There’s no good excuse for how grumpy I’m feeling about this, but by way of explanation: My feet are sticky. This is enough to annoy a normal person, and drive to the brink of madness a person who spent the previous night bemoaning the lack of time and cleanliness in her surroundings. (Oh! Pick me! Pick ME!)
Not one, but TWO cups of milk hit the deck in my kitchen today. One per child. One this morning, as I gently coaxed (read: hollered) for the kids to please getyourstuffonrightnow because fortheloveofgodhowisitpossibletobesoslow, and one this evening, roughly .3264 seconds after I said, “If you don’t stop fooling around, you’re going to spill your milk.”

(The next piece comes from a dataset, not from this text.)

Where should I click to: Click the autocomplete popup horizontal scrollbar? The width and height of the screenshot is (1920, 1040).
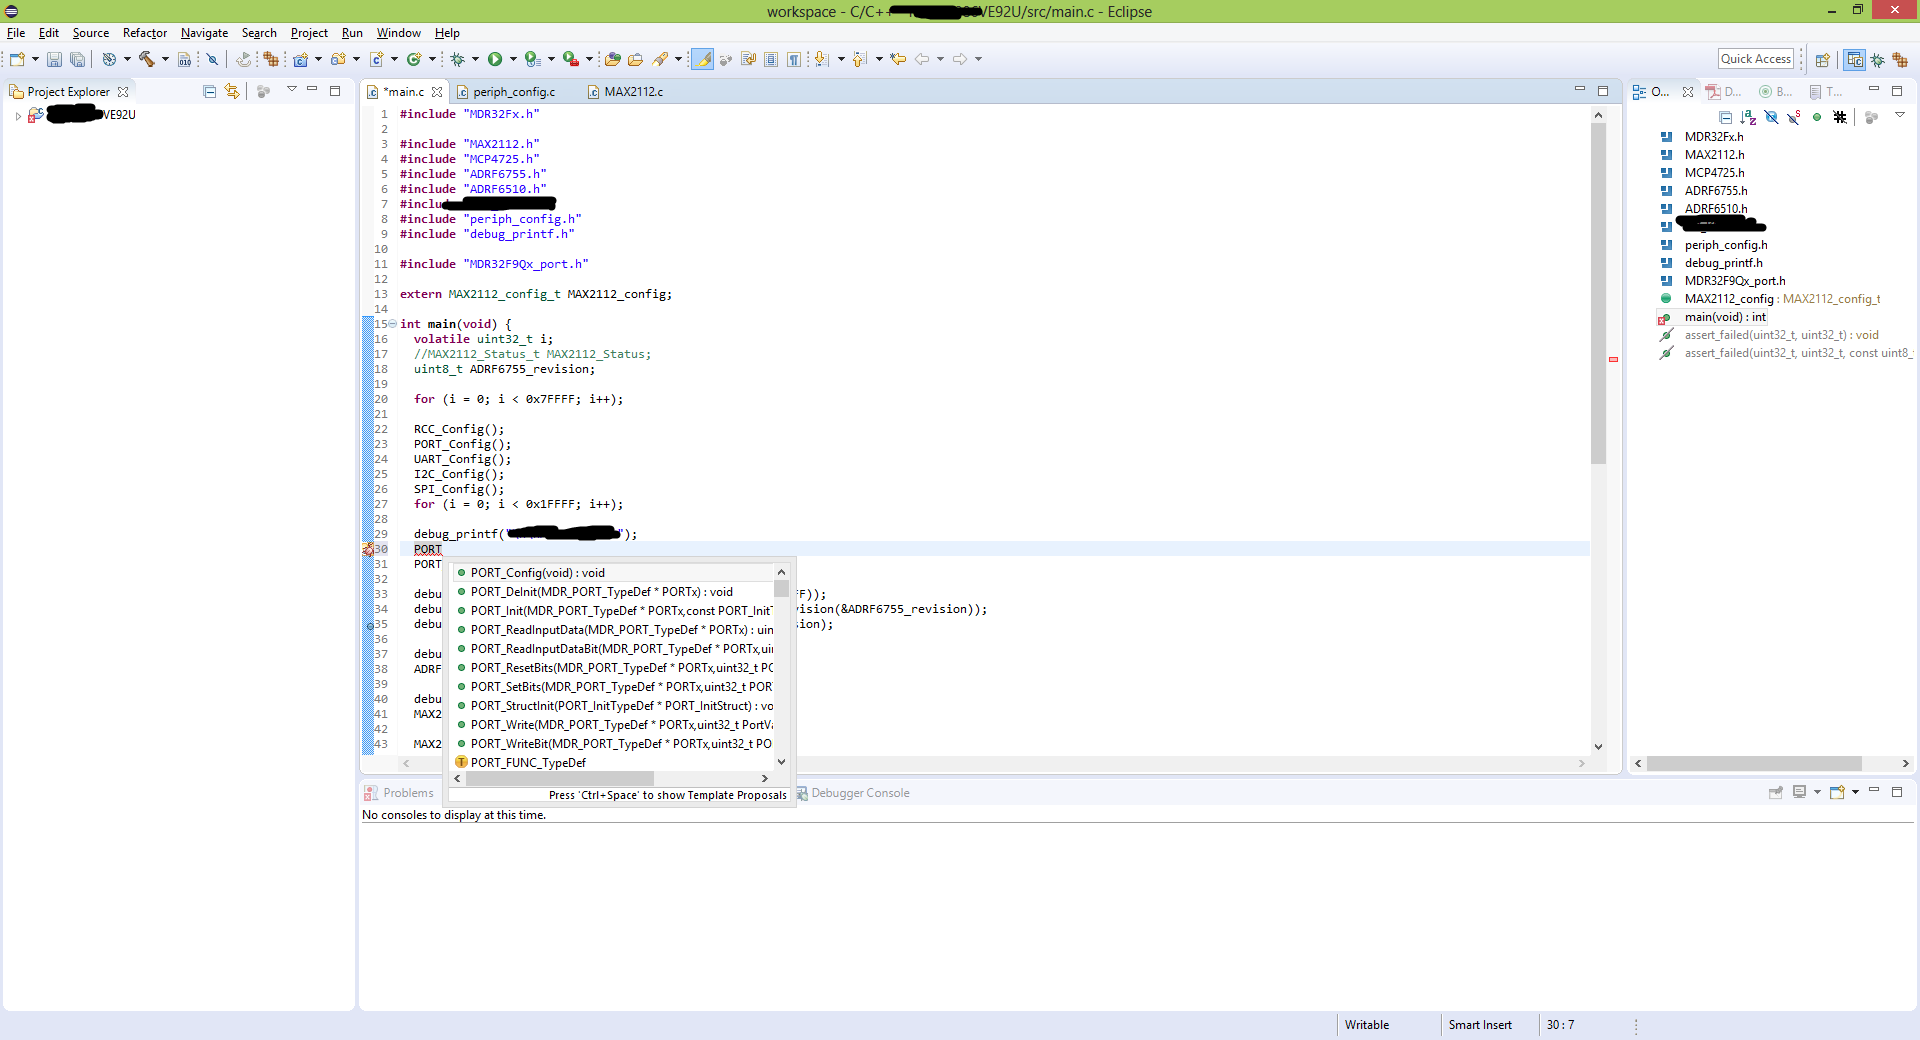tap(559, 778)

The Rules of Good Parenting dictate that you allow your children to experience cause and effect and let them clean up their own messes. The Rules of Reality say that there is NO TIME for ANYONE to adequately clean up after spilled milk when you’re already in danger of missing the bus, and also that watching a not-quite-seven-year-old swirl 8 ounces of milk around a hardwood floor with half a roll of paper towels has been shown to cause cancer in laboratory rats and facial tics in stressed-out mamas.
So let’s all blame the spilled milk for the following, but there’s no point in crying over it. At least that’s what I hear.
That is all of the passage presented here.